Match Preview: Bath vs Leinster

Come for the victory, stay for the John Wood the Younger showpiece of Georgian architecture that is the Royal Crescent

Leinster travel to the beautiful Somerset town of Bath in the first leg of their Heineken Cup double-header. Travelling fans are hoping for a smooth crossing in light of the recent hurricane force winds that have strafed the Irish Sea, and the team will be hoping to leave with the vital away victory which would put them in a commanding position at the top of the group.

Joe Schmidt has named his team, and there are a couple of surprises along with the expected selection strategies that Leinster fans saw in last year’s successful campaign. Isaac Boss is picked at scrumhalf, just as he was for the away fixtures against Clermont Auvergne and Racing Metro last year, and Heinke van der Merwe starts at loosehead prop.

And now to the surprises: Damian Browne is included at the expense of Devin Toner, with the Castleknock man starting the game on the bench. Browne’s selection is another example of the Belichic-ian ‘Situational Football’ selection ethos that Schmidt has brought to Leinster. Over the last week he has several times referred to the Rec’s “sticky” pitch, and has picked his second row to reflect the weather and the underfoot conditions. Browne is not in Toner’s league as a lineout jumper, but his 127kg frame adds serious grunt in the scrum and he’s the big, hard-hitting, no-frills  sort of second row that adds grit to the pack in front of a hostile away crowd.

**WORK ITEM A:** Convert the records into a Markdown table with the columns Row and Line, starting at the first line of the records and stopping after the line that contains "(1408, 256).". Give one row per line and skip blank lines.

**EXTRACTED ENTRIES:**
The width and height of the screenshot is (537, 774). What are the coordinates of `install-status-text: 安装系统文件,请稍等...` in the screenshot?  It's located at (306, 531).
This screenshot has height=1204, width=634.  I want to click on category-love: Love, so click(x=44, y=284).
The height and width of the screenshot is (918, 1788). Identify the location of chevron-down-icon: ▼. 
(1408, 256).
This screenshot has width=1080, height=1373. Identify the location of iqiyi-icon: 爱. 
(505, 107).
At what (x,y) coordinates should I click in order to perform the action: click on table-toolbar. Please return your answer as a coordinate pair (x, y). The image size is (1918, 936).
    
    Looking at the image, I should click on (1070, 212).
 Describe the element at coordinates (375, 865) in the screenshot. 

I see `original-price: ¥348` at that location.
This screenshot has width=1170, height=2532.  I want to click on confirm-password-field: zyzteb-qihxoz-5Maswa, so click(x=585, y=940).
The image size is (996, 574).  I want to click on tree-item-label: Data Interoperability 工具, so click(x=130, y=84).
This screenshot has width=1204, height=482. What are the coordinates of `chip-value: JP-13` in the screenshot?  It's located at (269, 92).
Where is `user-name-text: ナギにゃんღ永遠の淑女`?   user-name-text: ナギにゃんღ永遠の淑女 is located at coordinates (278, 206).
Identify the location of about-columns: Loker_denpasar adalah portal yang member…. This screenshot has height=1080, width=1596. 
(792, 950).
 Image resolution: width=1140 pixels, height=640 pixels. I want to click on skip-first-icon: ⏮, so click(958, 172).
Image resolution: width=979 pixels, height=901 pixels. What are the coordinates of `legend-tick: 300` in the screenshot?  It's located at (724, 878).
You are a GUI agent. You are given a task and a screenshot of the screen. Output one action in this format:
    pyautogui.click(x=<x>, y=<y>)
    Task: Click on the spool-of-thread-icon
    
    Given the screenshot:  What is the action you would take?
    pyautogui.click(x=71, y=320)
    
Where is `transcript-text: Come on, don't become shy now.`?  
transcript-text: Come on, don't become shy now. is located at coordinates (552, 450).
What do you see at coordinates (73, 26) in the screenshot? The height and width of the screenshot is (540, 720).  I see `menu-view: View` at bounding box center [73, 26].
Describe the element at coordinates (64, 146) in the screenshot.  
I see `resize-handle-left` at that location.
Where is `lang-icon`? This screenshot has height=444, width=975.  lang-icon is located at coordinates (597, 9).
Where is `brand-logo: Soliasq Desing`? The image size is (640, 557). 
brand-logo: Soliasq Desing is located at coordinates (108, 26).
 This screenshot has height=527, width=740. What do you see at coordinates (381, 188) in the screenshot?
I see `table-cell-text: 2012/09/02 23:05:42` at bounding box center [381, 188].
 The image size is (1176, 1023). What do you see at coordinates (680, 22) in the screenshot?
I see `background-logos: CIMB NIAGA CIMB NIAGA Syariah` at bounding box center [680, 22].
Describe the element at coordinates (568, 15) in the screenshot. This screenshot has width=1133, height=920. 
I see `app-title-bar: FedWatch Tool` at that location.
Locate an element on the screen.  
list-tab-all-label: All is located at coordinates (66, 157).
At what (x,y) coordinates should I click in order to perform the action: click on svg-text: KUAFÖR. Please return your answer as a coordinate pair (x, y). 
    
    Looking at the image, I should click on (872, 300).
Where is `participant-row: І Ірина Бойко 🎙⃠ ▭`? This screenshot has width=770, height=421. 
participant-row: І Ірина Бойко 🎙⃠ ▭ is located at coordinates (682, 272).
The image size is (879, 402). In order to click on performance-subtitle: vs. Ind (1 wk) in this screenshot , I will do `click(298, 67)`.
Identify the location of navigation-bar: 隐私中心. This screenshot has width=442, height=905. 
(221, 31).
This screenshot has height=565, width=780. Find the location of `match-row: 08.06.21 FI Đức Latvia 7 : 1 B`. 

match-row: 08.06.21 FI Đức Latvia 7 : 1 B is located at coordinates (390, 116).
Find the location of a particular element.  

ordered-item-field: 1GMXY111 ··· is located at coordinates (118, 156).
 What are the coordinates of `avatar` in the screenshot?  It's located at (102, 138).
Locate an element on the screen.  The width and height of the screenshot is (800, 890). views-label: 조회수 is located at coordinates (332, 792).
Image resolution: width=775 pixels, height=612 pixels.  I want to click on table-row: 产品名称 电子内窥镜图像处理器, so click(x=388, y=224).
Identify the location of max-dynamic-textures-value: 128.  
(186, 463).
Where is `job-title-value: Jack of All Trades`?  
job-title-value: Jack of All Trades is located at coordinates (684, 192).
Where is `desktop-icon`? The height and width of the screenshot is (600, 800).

**WORK ITEM B:**
Using the match preview, answer these:
(i) Which Somerset town is Leinster traveling to?
(ii) Who is picked at scrumhalf?
(iii) What is Damian Browne's weight?

**EXPECTED OUTPUT A:**
| Row | Line |
|---|---|
| 1 | The width and height of the screenshot is (537, 774). What are the coordinates of `install-status-text: 安装系统文件,请稍等...` in the screenshot?  It's located at (306, 531). |
| 2 | This screenshot has height=1204, width=634.  I want to click on category-love: Love, so click(x=44, y=284). |
| 3 | The height and width of the screenshot is (918, 1788). Identify the location of chevron-down-icon: ▼.  |
| 4 | (1408, 256). |

**EXPECTED OUTPUT B:**
(i) Bath
(ii) Isaac Boss
(iii) 127kg